19 de março de 2026
OPINIÃO

Política e formação: uma combinação que o Brasil evita

Por Fabricio Rodrigues, cientista político e coordenador do MBL (Movimento Brasil Livre) |
| Tempo de leitura: 3 min

Se estudar fosse a chave para o sucesso na política brasileira, os resultados das eleições municipais de 2024 teriam mostrado algo muito diferente do que vimos. Mas não! O Brasil continua a ser o país onde o diploma parece mais um acessório dispensável do que uma exigência para governar e legislar. Vamos aos dados: entre os 5.569 prefeitos eleitos, apenas 59,5% possuem ensino superior completo. Mais de 40% dos nossos prefeitos eleitos não chegaram sequer a um diploma universitário. Agora, quem não ama a ironia disso tudo?

Parece que para ser um "líder" municipal o conhecimento acadêmico é um luxo, não uma necessidade. Talvez, na próxima eleição, devemos incluir nos debates perguntas como: "Quantas obras de pavimentação você já viu na sua vida?" em vez de questionar planos de governo embasados em evidências e estudos. Afinal, por que exigir estudos quando o que parece importar é o carisma e a habilidade de apertar mãos?

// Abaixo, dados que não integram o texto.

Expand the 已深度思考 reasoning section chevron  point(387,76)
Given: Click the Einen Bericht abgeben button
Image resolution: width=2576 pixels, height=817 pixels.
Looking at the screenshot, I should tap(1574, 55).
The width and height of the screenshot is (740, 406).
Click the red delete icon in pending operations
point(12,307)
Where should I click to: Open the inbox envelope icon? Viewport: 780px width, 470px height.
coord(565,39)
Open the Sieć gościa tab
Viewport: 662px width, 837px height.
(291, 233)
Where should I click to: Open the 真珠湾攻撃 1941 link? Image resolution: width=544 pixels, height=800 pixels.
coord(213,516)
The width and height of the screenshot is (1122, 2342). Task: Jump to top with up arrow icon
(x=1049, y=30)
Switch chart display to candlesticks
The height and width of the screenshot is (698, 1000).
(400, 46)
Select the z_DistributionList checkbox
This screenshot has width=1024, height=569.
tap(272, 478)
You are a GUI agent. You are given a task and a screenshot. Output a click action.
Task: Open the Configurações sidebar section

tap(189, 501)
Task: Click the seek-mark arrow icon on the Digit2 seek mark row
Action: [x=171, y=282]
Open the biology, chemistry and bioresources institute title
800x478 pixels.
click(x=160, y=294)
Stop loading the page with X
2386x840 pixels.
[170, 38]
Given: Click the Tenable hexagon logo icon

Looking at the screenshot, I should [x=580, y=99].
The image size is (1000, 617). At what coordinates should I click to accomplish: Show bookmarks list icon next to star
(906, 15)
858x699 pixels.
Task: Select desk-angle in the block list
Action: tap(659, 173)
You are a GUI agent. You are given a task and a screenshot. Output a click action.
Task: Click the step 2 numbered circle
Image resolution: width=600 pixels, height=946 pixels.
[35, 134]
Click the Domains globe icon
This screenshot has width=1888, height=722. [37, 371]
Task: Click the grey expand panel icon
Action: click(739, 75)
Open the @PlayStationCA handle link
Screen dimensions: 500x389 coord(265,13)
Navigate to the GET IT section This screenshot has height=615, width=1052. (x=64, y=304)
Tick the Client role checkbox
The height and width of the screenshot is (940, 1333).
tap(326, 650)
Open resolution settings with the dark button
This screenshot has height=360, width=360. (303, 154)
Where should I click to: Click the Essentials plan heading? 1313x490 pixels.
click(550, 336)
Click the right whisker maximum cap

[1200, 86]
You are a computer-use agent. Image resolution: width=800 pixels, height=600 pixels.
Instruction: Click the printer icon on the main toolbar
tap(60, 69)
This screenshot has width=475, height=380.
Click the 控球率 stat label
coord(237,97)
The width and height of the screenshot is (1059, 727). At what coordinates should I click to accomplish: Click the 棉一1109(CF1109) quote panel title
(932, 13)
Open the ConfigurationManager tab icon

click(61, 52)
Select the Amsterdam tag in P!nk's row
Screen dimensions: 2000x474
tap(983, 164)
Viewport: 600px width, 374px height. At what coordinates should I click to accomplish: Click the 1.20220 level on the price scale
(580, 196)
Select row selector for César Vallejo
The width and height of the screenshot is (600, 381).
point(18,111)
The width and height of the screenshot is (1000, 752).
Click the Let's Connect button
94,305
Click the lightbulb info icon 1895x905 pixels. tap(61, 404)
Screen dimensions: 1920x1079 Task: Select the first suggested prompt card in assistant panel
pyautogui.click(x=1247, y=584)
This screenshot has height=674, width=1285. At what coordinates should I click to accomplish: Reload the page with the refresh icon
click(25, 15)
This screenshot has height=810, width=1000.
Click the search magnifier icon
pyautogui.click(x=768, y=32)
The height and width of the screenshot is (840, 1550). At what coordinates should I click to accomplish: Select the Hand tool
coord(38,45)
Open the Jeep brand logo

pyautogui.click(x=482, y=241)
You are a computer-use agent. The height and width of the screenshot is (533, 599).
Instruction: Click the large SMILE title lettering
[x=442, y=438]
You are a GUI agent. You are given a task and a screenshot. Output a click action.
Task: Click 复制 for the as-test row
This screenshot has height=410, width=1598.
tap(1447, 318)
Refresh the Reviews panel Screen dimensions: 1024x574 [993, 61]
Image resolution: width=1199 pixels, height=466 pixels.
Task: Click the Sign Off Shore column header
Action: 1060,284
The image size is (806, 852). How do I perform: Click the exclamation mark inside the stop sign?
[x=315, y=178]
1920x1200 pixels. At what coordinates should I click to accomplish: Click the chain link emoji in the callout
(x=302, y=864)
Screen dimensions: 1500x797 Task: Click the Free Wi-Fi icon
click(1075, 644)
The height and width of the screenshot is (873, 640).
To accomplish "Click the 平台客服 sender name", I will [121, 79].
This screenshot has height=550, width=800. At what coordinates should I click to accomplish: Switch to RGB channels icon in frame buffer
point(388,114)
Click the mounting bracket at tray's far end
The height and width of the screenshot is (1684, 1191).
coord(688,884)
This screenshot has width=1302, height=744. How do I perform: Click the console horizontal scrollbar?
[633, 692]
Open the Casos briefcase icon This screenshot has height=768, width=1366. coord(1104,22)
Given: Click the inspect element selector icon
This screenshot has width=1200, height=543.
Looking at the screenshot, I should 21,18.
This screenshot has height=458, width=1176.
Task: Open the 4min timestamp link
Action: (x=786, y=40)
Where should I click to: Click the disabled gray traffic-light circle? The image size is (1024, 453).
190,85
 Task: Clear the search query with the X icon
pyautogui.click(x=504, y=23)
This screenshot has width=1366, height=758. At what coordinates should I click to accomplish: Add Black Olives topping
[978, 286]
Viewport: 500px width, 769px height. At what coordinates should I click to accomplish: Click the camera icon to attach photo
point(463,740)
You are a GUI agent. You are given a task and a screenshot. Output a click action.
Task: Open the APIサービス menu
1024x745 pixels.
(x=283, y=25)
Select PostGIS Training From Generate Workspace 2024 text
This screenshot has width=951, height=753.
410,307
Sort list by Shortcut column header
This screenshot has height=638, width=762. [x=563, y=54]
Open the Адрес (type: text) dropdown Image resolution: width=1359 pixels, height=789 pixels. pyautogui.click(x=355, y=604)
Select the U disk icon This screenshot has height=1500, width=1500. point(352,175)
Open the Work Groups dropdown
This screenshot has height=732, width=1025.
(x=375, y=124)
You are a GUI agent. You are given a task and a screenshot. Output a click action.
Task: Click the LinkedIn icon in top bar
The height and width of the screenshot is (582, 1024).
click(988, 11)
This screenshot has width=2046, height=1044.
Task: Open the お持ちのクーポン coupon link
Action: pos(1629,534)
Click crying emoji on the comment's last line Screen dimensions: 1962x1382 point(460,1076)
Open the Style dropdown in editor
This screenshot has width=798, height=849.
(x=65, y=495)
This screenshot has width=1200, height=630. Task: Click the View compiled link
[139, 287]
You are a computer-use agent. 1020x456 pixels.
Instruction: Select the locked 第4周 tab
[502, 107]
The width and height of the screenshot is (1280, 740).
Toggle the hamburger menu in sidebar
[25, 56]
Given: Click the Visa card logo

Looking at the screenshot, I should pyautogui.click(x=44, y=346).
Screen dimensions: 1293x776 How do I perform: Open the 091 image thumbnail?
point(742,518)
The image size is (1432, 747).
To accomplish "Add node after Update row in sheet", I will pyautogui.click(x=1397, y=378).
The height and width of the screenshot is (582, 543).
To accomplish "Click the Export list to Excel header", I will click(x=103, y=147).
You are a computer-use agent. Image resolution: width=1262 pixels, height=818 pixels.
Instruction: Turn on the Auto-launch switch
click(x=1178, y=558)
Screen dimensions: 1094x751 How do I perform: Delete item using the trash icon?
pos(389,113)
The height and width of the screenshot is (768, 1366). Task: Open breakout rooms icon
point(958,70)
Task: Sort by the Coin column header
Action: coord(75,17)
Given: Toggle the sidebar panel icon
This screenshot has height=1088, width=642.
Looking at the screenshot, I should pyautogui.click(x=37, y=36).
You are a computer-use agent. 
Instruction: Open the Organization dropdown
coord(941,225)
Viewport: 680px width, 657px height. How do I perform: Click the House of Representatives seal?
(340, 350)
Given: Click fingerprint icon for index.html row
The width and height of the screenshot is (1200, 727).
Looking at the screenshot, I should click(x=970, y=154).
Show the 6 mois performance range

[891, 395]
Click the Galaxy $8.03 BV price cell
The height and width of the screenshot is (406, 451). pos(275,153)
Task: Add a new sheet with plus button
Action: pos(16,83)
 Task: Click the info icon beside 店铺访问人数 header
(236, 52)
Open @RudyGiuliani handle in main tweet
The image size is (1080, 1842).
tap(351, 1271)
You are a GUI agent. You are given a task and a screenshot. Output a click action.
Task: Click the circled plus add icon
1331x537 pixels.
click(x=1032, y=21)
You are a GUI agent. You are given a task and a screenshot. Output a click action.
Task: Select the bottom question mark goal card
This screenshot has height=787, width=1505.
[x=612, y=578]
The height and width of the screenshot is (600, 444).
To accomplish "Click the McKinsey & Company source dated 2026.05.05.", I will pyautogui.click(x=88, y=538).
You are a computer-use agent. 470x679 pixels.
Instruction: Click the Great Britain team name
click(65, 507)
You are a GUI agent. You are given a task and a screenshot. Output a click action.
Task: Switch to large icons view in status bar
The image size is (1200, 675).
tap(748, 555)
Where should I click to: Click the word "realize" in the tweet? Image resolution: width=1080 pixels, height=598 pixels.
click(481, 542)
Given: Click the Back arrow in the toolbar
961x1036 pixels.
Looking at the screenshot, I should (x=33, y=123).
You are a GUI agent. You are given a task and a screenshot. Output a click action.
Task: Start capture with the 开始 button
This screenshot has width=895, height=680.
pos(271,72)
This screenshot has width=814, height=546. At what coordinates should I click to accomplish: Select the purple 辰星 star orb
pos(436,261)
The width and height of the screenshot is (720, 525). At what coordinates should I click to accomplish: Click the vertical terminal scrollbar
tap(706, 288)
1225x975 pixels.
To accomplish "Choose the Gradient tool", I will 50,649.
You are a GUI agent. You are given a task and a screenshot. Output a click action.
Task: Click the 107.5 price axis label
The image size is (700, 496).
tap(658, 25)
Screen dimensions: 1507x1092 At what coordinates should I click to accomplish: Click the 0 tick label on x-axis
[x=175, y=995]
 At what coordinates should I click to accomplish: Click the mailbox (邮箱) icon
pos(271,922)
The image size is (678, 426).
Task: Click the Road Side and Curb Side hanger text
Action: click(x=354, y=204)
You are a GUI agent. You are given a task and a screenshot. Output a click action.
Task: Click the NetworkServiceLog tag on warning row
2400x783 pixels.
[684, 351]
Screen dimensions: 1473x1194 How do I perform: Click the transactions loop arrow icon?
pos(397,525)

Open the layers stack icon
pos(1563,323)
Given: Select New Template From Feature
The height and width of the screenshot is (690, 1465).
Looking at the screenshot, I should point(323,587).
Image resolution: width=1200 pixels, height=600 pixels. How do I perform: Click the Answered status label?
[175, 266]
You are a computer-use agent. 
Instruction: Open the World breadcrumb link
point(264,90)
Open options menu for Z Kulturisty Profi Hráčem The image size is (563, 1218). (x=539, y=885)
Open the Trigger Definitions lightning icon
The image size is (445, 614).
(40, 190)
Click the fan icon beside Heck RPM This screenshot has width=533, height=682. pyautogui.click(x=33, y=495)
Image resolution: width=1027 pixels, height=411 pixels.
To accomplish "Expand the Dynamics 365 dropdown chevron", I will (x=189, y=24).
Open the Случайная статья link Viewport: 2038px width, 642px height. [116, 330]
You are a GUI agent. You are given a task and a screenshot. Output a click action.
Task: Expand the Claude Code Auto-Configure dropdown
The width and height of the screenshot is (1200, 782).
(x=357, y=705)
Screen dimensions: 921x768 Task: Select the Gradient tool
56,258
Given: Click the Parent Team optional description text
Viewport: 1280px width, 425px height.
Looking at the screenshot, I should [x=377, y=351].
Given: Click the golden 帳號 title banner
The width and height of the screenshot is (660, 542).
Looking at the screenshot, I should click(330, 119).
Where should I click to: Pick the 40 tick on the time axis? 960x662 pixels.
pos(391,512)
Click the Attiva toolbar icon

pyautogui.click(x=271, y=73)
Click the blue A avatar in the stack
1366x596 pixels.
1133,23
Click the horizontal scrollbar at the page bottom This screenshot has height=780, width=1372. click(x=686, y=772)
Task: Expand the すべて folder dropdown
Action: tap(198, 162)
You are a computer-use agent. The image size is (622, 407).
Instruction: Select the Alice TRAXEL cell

E os vereadores? Ah, esses são um caso à parte. Dos 58.400 eleitos em todo o Brasil, somente 30% possuem ensino superior completo. Isso mesmo, meus caros. Apenas 3 em cada 10 vereadores têm um diploma universitário. Outros 37% possuem apenas o ensino médio completo, enquanto 28% sequer completaram o ensino médio. Você pode estar se perguntando: "Mas como é possível que legisladores, responsáveis por elaborar leis e fiscalizar o Executivo, não tenham nem o ensino básico completo?" A resposta é simples: no Brasil, a escolaridade é um detalhe irrelevante para o eleitorado e, aparentemente, para a própria democracia.

Em um país onde tantas decisões políticas impactam diretamente a educação, é quase cômico ver que o próprio sistema não exige formação acadêmica para os tomadores de decisão. Como um vereador sem ensino médio completo pode debater e aprovar pautas relacionadas à reforma educacional? É quase como se estivéssemos pedindo para um chef de cozinha ensinar física quântica. Mas no Brasil, isso é visto como "inclusão", e não como um problema sistêmico.

Regionalmente, os números também não são animadores. No Norte e no Nordeste, as regiões historicamente mais afetadas por desigualdades educacionais, os índices de escolaridade dos eleitos são ainda mais baixos. E, mesmo no Sudeste, a região mais rica do país, não há grande diferença em termos de qualificação acadêmica dos representantes eleitos. Parece que, independentemente da região, estudar não é requisito para entrar na política. Quem precisa de diplomas quando se tem Fundão Eleitoral de Bilhões de reais?

Para os que acreditam que a educação é a solução para o futuro do Brasil, esses dados são um balde de água fria. Como convencer a população da importância de estudar se os exemplos de "sucesso" no cenário político mostram o contrário? É difícil argumentar que estudar vale a pena quando tantos eleitos chegaram ao topo sem o Ensino Básico completo?

E o que dizer sobre os impactos disso? Como esperamos que prefeitos e vereadores sem formação acadêmica consigam gerenciar orçamentos, planejar cidades e criar leis eficazes? É claro que não se trata apenas de ter um diploma, mas de possuir o conhecimento necessário para tomar decisões importantes. Infelizmente, no Brasil, o critério parece ser mais sobre quem você conhece do que o que você sabe.

A democracia brasileira, ao permitir que qualquer cidadão maior de idade e alfabetizado se candidate, mostra seu lado inclusivo, mas também expõe uma falha gritante: a falta de preparação dos nossos representantes. Enquanto não houver uma exigência mínima de escolaridade, continuaremos a ver debates vazios, projetos de lei sem fundamento técnico e a perpetuação de um ciclo de ignorância institucionalizada.

Portanto, se você ainda acredita que estudar é essencial para "vencer na vida", talvez seja hora de repensar. Pelo menos na política brasileira, o diploma não vale nada. Afinal, como mostram as eleições de 2024, o que realmente importa é a capacidade de fazer promessas vazias e ganhar votos de quem não se importa como quem esteja no Paço Municipal ou na Câmara de Vereadores. E para isso, meus amigos, não há diploma que ensine!